Verdi: Aida (sung in German)
Hilde Zadek, soprano (Aida); Helge Roswaenge, tenor (Radamès); Josef Metternich, baritone (Amonasro); Elisabeth Höngen, mezzo-soprano (Amneris), Sigmund Roth, bass (Il Re); Helmut Fehn, bass (Ramfis); NDR Chorus and Symphony Orchestra, Hans Schmidt-Isserstedt, conductor.
Walhall WLCD 0036 (2 CDs)(M) (ADD) TT: 2:39:13

This recent issue, part of Walhall’s “Eternity Series,” features a 1951 German-language radio broadcast of Verdi’s Aida. This release is available from retail CD shops at mid-price, Berkshire Record Outlet ( is currently listing this set for the unbelievable total of $7.98 (plus shipping and handling)! My advice is to stop reading this review, and order the set immediately from Berkshire. For those who need more convincing, please read on.

This is in many ways a superb account of the first of Verdi’s “late-period” operas. Pride of place among the singers goes to the Radamès of Danish tenor Helge Roswaenge. Roswaenge turned 54 during the year of this performance, and was in the fourth decade of his long and successful career. By this time Roswaenge sometimes did not possess the ease and natural vocal beauty evident in earlier performances. But on the occasion of this 1951 Aida, Roswaenge is in superb, youthful voice. The tone is gorgeous, high notes stunning in their clarion power. Particularly rewarding in this context is the fact that Roswaenge chooses to respect many of Verdi’s demands for more subtle effects. The “Celeste Aida,” gloriously sung, features a spine-tingling rendition of the ppp close, complete with a lovely diminuendo on the concluding B-flat. There is also a lot of beautiful, restrained singing in both the Nile and Tomb Scenes (although in the former, Roswaenge chooses not to observe Verdi’s dolce marking on the B-flat at the conclusion of “il ciel de’nostri amori”). Overall, this is about as fine a realization of the dramatic and lyric requirements of this most demanding role as can be found on disc.

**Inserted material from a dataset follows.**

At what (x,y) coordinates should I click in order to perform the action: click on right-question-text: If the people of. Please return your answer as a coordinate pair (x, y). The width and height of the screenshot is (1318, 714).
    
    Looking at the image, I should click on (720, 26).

Given Roswaenge’s age and the late stage of his career, it is a miracle.

Likewise, soprano Hilde Zadek is excellent in the title role. Some might find that her silvery timbre lacks traditional Mediterranean warmth, suggesting a voice perhaps more suited to Mozart and Richard Strauss—composers Zadek performed to convincing effect. I find the timbre both lovely and appropriate for this role. The considerable challenges of Aida pose little problem for Zadek, and she sings with compelling involvement throughout. Josef Metternich, always a superb German-language interpreter of Verdi, is a first-rate Amonasro, using his powerful voice to great effect in the Nile Scene. The remainder of the cast is not quite as impressive. Elisabeth Höngen sings Amneris with compelling intensity, but with occasional moments of vocal insecurity. Basses Helmut Fehn and Sigmund Roth are both rather pedestrian as, respectively, Ramfis and the King of Egypt.

There is nothing pedestrian about contributions of Hans Schmidt-Isserstedt and the NDR Symphony Orchestra. The conductor’s pacing of this opera seems to me just about ideal—there is always a sense of forward movement, but without the kind of breathless rush found in other interpretations. And Schmidt-Isserstedt secures marvelous playing from the orchestra, featuring both admirable precision and radiant tone. Fortunately, this memorable interpretation is preserved in sound that rivals studio recordings of the period. All in all, this Aida is a winner. And if you can obtain it at Berkshire’s budget price, it is an absolute steal.